In マップ, 測定, 論説 by kenji

1. はじめに

2011年6月1日(水)、Safecast から託された 2台のガイガーカウンタ (International Medcom 社 CRM-100 および Inspector Alert) を持って、「子どもたちを放射能から守る福島ネットワーク」の代表を務めていらっしゃる中手さんにお会いするために、福島市を訪ねました。この記事は、その記録です。

2. 新幹線にて

東京から新幹線「つばさ」で福島を目指しながら、参考までにと思い、たまに車内の放射線レベルを測定しました。宇都宮駅 (停車中) では 0.12μSv/h だった放射線レベルが、郡山に近づくと 0.42μSv/h になり、郡山駅 (停車中) では 0.56μSv/h を記録しました。郡山-福島間では 0.51μSv/h でした。

車内で、走行中にも関わらず高い放射線を検出できることが分かったので、帰りには、より細かに測定を行うことにしました。福島県による児童福祉施設等の放射線モニタリング調査結果をマップした際 ( http://goo.gl/UoMdZ )、県境を越えて放射線管理区域レベル以上の場所が広がっていることは推定できたのですが、福島県外には同様のデータが無いので、どこまで広がっているのか、その境界が分かりません (とそのときは思っていましたが、データはあったようです)。新幹線で南下しながら測定を行うことで、その境界がどこにあるか、当たりが付けられると考えたのです (結果は下の「5. まとめ」に書いています)。

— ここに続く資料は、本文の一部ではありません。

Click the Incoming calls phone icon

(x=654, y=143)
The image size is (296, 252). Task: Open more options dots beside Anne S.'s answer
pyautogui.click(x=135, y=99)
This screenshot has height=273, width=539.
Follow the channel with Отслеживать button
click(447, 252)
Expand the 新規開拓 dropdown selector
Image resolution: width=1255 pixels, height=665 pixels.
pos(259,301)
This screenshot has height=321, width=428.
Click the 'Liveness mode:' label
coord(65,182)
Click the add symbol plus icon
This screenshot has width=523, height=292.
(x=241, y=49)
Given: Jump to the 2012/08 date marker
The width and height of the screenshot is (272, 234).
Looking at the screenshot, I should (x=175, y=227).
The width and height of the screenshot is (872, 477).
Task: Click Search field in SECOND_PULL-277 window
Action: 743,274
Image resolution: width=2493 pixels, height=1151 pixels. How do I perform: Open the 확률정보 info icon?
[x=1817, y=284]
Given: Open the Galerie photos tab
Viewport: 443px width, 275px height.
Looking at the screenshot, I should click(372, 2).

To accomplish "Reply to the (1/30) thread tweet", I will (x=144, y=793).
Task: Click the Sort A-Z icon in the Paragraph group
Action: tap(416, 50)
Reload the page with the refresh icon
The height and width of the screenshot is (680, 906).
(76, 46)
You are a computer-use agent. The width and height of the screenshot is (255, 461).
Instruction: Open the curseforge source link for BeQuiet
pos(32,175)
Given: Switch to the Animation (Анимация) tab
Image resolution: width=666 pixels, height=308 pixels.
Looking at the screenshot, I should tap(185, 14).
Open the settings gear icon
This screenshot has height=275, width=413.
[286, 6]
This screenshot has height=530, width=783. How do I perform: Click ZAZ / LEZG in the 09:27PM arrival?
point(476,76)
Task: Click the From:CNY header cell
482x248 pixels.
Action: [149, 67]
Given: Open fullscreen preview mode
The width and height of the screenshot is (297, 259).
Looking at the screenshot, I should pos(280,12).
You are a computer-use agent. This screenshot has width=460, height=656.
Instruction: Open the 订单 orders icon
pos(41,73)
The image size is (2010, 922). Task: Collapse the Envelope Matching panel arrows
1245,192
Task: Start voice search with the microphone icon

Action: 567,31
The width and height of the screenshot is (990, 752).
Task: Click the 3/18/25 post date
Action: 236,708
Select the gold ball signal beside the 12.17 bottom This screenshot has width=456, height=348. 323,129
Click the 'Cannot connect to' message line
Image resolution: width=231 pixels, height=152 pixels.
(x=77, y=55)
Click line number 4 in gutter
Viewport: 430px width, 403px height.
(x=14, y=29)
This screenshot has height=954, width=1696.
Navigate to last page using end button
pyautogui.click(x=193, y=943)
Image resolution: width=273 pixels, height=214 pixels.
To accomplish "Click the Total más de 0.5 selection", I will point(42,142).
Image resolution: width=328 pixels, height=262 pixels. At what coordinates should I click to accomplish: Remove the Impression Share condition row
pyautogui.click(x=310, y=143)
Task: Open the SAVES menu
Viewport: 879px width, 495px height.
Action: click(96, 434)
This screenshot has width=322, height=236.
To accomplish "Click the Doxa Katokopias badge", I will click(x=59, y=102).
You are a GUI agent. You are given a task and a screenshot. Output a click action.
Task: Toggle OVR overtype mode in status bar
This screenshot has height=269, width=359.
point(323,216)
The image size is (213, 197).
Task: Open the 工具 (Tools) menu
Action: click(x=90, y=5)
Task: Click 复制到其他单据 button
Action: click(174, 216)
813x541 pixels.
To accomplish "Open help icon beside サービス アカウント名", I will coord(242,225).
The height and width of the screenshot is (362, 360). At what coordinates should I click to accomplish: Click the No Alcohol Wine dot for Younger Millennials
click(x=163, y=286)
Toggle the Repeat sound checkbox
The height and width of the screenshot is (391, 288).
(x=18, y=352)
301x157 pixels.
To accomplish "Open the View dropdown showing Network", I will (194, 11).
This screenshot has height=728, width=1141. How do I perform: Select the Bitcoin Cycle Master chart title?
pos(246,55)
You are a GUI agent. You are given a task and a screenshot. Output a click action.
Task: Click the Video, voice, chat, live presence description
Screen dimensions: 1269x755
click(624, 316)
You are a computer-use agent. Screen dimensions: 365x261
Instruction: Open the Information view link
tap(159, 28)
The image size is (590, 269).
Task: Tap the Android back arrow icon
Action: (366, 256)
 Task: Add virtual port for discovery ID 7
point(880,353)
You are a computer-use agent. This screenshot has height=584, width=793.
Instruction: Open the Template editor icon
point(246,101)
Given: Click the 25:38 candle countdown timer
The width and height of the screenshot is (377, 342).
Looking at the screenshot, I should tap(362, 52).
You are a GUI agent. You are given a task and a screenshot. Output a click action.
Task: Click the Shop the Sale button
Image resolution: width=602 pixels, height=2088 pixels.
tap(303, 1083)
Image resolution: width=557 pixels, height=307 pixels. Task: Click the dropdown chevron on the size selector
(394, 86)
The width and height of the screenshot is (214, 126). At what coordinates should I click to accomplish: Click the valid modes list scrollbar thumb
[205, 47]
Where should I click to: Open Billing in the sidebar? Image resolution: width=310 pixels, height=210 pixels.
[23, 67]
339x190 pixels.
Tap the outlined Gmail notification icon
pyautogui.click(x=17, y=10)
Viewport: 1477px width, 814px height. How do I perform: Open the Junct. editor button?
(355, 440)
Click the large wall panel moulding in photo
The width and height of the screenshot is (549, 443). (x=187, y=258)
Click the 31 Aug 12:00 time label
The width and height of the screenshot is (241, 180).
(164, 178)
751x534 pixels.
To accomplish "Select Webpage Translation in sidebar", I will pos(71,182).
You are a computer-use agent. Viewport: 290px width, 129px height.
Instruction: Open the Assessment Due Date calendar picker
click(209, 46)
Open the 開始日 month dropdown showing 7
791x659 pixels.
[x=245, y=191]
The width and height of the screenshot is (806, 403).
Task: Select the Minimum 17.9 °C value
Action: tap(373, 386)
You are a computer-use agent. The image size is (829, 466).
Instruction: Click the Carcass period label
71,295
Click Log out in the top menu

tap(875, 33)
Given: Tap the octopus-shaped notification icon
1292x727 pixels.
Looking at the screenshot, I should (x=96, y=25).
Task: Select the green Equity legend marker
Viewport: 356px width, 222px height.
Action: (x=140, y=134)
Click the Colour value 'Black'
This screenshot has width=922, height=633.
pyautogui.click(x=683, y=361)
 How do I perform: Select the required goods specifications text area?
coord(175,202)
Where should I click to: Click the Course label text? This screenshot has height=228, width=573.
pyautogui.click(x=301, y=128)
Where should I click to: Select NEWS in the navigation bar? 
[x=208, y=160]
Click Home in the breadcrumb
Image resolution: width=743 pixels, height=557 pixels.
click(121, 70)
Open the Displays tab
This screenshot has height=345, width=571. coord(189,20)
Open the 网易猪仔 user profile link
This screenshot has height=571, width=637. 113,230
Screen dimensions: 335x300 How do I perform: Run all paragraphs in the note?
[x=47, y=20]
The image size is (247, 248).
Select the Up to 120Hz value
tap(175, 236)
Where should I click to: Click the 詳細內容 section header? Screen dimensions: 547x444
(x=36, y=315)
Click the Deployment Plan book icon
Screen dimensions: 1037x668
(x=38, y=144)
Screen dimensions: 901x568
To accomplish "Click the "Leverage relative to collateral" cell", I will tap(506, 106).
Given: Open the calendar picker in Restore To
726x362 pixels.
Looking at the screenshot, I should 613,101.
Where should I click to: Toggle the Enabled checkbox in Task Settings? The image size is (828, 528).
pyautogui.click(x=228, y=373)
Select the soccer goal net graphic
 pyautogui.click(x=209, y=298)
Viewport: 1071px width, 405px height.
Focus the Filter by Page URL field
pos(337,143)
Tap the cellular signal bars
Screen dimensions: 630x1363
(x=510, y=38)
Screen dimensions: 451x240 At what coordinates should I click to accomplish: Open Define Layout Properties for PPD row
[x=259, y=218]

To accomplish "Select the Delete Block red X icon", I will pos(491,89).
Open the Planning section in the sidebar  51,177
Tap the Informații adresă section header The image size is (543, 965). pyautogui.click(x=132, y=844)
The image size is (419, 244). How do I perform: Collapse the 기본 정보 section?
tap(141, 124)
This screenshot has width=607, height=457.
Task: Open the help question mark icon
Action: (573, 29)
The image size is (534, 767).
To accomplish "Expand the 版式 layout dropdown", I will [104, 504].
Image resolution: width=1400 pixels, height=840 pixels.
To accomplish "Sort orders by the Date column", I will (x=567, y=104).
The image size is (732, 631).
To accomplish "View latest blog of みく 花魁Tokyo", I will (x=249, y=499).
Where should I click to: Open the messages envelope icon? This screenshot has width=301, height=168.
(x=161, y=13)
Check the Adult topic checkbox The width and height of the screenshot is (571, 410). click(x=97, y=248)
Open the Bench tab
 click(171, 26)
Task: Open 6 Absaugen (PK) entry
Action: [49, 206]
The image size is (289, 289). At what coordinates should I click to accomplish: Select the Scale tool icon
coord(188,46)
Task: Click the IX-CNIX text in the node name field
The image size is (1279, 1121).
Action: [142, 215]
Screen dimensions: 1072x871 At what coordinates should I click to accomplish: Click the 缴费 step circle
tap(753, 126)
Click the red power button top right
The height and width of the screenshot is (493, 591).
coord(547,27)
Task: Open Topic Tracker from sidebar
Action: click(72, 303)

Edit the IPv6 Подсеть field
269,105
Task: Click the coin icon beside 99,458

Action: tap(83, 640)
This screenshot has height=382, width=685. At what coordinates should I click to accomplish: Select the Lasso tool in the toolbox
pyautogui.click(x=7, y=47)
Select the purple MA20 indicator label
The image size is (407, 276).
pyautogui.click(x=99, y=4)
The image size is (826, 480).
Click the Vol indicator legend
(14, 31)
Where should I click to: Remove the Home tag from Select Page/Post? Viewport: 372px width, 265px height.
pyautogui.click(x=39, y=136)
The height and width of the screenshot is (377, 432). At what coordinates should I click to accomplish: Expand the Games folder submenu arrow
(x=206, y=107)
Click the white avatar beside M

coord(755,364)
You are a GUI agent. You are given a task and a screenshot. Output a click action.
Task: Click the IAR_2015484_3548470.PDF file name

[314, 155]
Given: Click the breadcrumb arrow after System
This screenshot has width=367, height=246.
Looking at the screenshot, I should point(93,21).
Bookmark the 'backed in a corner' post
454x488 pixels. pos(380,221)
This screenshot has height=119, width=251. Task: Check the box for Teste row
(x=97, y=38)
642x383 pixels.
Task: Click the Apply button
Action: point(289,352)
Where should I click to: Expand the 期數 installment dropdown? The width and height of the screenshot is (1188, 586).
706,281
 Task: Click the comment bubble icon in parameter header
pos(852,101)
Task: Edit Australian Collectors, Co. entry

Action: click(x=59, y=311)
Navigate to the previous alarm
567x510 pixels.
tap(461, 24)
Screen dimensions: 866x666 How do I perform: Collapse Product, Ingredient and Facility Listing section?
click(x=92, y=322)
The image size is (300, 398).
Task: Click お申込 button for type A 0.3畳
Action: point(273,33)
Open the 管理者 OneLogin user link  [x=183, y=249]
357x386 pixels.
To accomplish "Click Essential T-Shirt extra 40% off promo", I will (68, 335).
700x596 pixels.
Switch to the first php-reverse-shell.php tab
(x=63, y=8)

福島市では、いろいろと驚くことがあったのですが、新幹線が福島駅に到着し、そこで降りた人々の服装が普通だったことにまず驚きました。ほとんどの人はマスクをしておらず、中にはTシャツに短パンの男性もいました。私はと言えば、マスクに帽子、長袖でなるべく放射性物質の付着を防げるように滑らかな素材の服を着ていました。

福島駅の新幹線プラットフォームでは、高所にも関わらず 0.58μSv/h が観測されました。